Alarcon's attorney, Richard Lasting, told jurors that Alarcon had moved into the Panorama City house in November 2006 and considered that his "domicile."

The defense lawyer said Alarcon did "do-it-yourself" work on the property with his wife and her family members to begin renovating the home, while acknowledging that they were not working there every day because of his responsibilities at the time as a city councilman.

Alarcon was planning to move his family into the home around October 2009 when an intruder dumped some of Alarcon's property into the street, and work was necessary to repair damage done by the intruder and police as they forced their way into the house to arrest the intruder, Lasting told jurors.
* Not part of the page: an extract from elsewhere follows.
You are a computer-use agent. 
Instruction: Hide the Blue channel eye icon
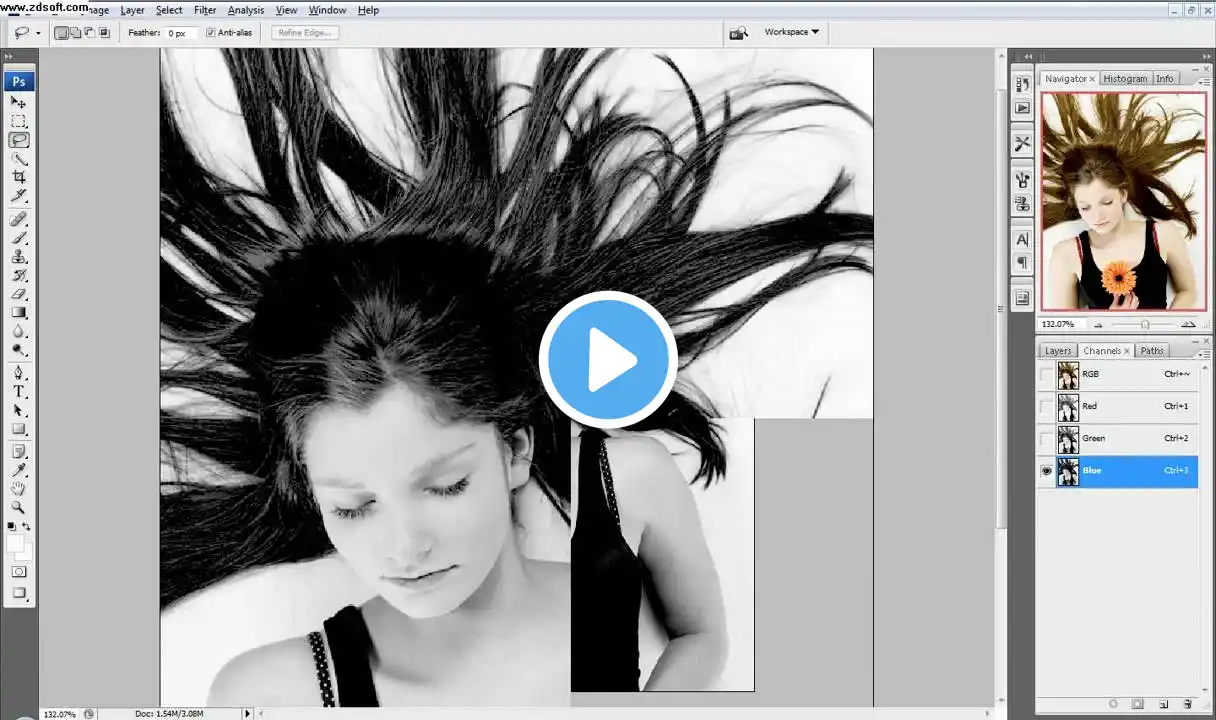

Flora Alarcon's attorney, Mark Overland, told jurors that he believed they will see at the end of the case that "the evidence is not even close," calling "reasonable doubt so abundant that it's not going to be difficult at all" to acquit the couple.

The longtime legislator -- who has also served in the state Senate and Assembly -- has contested the charges, insisting that he began living at the Panorama City home in November 2006.

Shortly after the search warrant was served at the home on Nordhoff, Alarcon told reporters that the intruder had caused significant damage to the Panorama City home during the October 2009 break-in and that he had returned to the house several times to try to repair the damage. He said then that he and his wife were temporarily staying at another house in the 2nd District.

In July 2010, just before the grand jury indicted Alarcon and his wife, he said: "Because my wife owns two homes and we have stayed in both of them during the last four years, I can understand the confusion, but my permanent home has always been on Nordhoff Street, regardless of where I may stay."

In May 2012, Superior Court Judge Kathleen Kennedy dismissed the indictment against the couple. Hours later, Los Angeles County prosecutors re- filed charges, on which the two were ordered to stand trial in October 2012.

State Sen. Roderick Wright was convicted Jan. 28 of similar charges, with prosecutors in that case contending that he lived outside the district he was elected to represent. Wright was suspended March 28 by the state Senate and is awaiting sentencing.